▶ **THE EXERCISE**
Repeat the part of the Bobby Darin Story album page starting with "Compilation album by Bobby" and going on through "on side two.", word for word.

Compilation album by Bobby Darin
- Released: May 1961
- Genre: Pop, rock and roll, jazz, bolero
- Length: 29:36
- Label: Atco
- Producer: Ahmet Ertegün

Bobby Darin chronology
| Two of a Kind (1961) | The Bobby Darin Story (1961) | Love Swings (1961) |

= The Bobby Darin Story =

The Bobby Darin Story is a 1961 compilation album by American singer Bobby Darin, featuring narration by Darin himself. The master plates of several versions of this release contained Darin's autograph in the trail off section of the vinyl on side two.

The album debuted on the Billboard Top LPs chart in the issue dated May 22, 1961, and remained on the chart for 42 weeks, peaking at number 18. It also debuted on the Cashbox albums chart in the issue dated April 29, 1961 and remained on the chart for 29 weeks, peaking at number 11.

==Reception==

Music critic Cub Koda wrote in his Allmusic review on the CD reissue "Released in the early '60s, here's the first part of Darin's career told by the vocalist himself in a 12-song greatest-hits collection that really works. The narration inserts still function well after all these years, making you realize that this was originally a vinyl album, as Darin negotiates from rock & roller to finger-snapping lounge lizard."

▶ **DATA EXCERPT**
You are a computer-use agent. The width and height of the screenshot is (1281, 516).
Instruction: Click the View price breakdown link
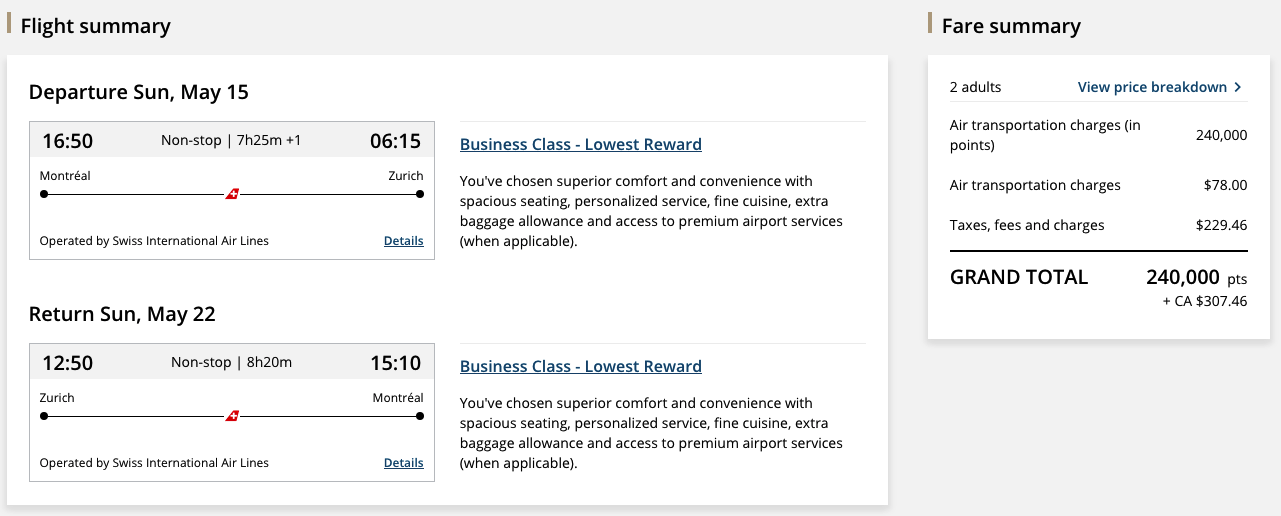[x=1152, y=87]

▶ **WRITTEN ANSWER**
Compilation album by Bobby Darin
- Released: May 1961
- Genre: Pop, rock and roll, jazz, bolero
- Length: 29:36
- Label: Atco
- Producer: Ahmet Ertegün

Bobby Darin chronology
| Two of a Kind (1961) | The Bobby Darin Story (1961) | Love Swings (1961) |

= The Bobby Darin Story =

The Bobby Darin Story is a 1961 compilation album by American singer Bobby Darin, featuring narration by Darin himself. The master plates of several versions of this release contained Darin's autograph in the trail off section of the vinyl on side two.